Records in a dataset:
►

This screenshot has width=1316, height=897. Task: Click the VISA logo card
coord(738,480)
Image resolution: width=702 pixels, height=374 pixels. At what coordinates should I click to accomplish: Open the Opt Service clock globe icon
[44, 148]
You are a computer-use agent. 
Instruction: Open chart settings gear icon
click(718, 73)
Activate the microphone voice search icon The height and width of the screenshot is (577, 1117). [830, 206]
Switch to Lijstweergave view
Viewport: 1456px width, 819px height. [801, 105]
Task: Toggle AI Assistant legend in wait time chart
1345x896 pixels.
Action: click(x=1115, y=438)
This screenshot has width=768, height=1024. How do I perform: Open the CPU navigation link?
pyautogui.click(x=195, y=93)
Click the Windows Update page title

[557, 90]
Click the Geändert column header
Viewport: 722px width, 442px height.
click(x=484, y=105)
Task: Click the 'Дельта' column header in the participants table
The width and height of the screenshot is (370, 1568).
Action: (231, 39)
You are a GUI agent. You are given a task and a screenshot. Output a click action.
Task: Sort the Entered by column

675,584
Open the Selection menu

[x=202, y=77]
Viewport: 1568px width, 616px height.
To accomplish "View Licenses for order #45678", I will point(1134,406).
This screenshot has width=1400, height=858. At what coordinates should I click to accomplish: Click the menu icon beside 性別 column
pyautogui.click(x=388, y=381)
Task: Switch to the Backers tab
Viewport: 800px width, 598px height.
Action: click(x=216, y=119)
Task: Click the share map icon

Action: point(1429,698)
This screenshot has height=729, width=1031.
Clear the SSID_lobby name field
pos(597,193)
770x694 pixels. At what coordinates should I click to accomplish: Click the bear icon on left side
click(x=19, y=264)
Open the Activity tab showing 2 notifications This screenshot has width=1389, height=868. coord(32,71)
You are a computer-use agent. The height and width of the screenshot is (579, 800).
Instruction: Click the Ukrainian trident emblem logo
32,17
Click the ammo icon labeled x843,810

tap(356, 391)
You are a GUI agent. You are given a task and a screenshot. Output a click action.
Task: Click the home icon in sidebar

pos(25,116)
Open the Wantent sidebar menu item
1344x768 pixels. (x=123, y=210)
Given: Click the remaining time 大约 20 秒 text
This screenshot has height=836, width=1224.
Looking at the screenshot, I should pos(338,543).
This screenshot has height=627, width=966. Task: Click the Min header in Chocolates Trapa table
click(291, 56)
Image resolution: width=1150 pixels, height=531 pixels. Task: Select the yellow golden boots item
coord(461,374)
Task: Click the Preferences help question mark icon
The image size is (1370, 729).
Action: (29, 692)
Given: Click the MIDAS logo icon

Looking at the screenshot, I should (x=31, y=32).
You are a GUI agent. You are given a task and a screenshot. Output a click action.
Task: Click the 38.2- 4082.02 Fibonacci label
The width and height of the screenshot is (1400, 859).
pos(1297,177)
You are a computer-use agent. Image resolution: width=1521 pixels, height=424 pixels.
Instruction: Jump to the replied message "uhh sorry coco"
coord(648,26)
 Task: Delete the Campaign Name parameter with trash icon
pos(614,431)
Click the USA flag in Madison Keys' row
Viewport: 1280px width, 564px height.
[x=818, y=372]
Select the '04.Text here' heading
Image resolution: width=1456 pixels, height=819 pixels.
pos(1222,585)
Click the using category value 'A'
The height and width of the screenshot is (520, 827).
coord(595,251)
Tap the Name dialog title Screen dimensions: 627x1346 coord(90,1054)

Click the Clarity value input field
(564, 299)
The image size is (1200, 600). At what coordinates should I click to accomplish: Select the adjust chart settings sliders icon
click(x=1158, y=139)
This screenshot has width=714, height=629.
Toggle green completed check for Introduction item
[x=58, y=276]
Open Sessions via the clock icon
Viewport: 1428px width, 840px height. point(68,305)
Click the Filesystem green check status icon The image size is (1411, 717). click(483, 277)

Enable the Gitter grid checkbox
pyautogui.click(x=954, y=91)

◄

* [TASK PROMPT] Print all of the material above again, word for word and line for line, with nothing changed.

* [RESULT]
This screenshot has width=1316, height=897. Task: Click the VISA logo card
coord(738,480)
Image resolution: width=702 pixels, height=374 pixels. At what coordinates should I click to accomplish: Open the Opt Service clock globe icon
[44, 148]
You are a computer-use agent. 
Instruction: Open chart settings gear icon
click(718, 73)
Activate the microphone voice search icon The height and width of the screenshot is (577, 1117). [830, 206]
Switch to Lijstweergave view
Viewport: 1456px width, 819px height. [801, 105]
Task: Toggle AI Assistant legend in wait time chart
1345x896 pixels.
Action: click(x=1115, y=438)
This screenshot has width=768, height=1024. How do I perform: Open the CPU navigation link?
pyautogui.click(x=195, y=93)
Click the Windows Update page title

[557, 90]
Click the Geändert column header
Viewport: 722px width, 442px height.
click(x=484, y=105)
Task: Click the 'Дельта' column header in the participants table
The width and height of the screenshot is (370, 1568).
Action: (231, 39)
You are a GUI agent. You are given a task and a screenshot. Output a click action.
Task: Sort the Entered by column

675,584
Open the Selection menu

[x=202, y=77]
Viewport: 1568px width, 616px height.
To accomplish "View Licenses for order #45678", I will point(1134,406).
This screenshot has width=1400, height=858. At what coordinates should I click to accomplish: Click the menu icon beside 性別 column
pyautogui.click(x=388, y=381)
Task: Switch to the Backers tab
Viewport: 800px width, 598px height.
Action: click(x=216, y=119)
Task: Click the share map icon

Action: point(1429,698)
This screenshot has height=729, width=1031.
Clear the SSID_lobby name field
pos(597,193)
770x694 pixels. At what coordinates should I click to accomplish: Click the bear icon on left side
click(x=19, y=264)
Open the Activity tab showing 2 notifications This screenshot has width=1389, height=868. coord(32,71)
You are a computer-use agent. The height and width of the screenshot is (579, 800).
Instruction: Click the Ukrainian trident emblem logo
32,17
Click the ammo icon labeled x843,810

tap(356, 391)
You are a GUI agent. You are given a task and a screenshot. Output a click action.
Task: Click the home icon in sidebar

pos(25,116)
Open the Wantent sidebar menu item
1344x768 pixels. (x=123, y=210)
Given: Click the remaining time 大约 20 秒 text
This screenshot has height=836, width=1224.
Looking at the screenshot, I should pos(338,543).
This screenshot has height=627, width=966. Task: Click the Min header in Chocolates Trapa table
click(291, 56)
Image resolution: width=1150 pixels, height=531 pixels. Task: Select the yellow golden boots item
coord(461,374)
Task: Click the Preferences help question mark icon
The image size is (1370, 729).
Action: (29, 692)
Given: Click the MIDAS logo icon

Looking at the screenshot, I should (x=31, y=32).
You are a GUI agent. You are given a task and a screenshot. Output a click action.
Task: Click the 38.2- 4082.02 Fibonacci label
The width and height of the screenshot is (1400, 859).
pos(1297,177)
You are a computer-use agent. Image resolution: width=1521 pixels, height=424 pixels.
Instruction: Jump to the replied message "uhh sorry coco"
coord(648,26)
 Task: Delete the Campaign Name parameter with trash icon
pos(614,431)
Click the USA flag in Madison Keys' row
Viewport: 1280px width, 564px height.
[x=818, y=372]
Select the '04.Text here' heading
Image resolution: width=1456 pixels, height=819 pixels.
pos(1222,585)
Click the using category value 'A'
The height and width of the screenshot is (520, 827).
coord(595,251)
Tap the Name dialog title Screen dimensions: 627x1346 coord(90,1054)

Click the Clarity value input field
(564, 299)
The image size is (1200, 600). At what coordinates should I click to accomplish: Select the adjust chart settings sliders icon
click(x=1158, y=139)
This screenshot has width=714, height=629.
Toggle green completed check for Introduction item
[x=58, y=276]
Open Sessions via the clock icon
Viewport: 1428px width, 840px height. point(68,305)
Click the Filesystem green check status icon The image size is (1411, 717). click(483, 277)

Enable the Gitter grid checkbox
pyautogui.click(x=954, y=91)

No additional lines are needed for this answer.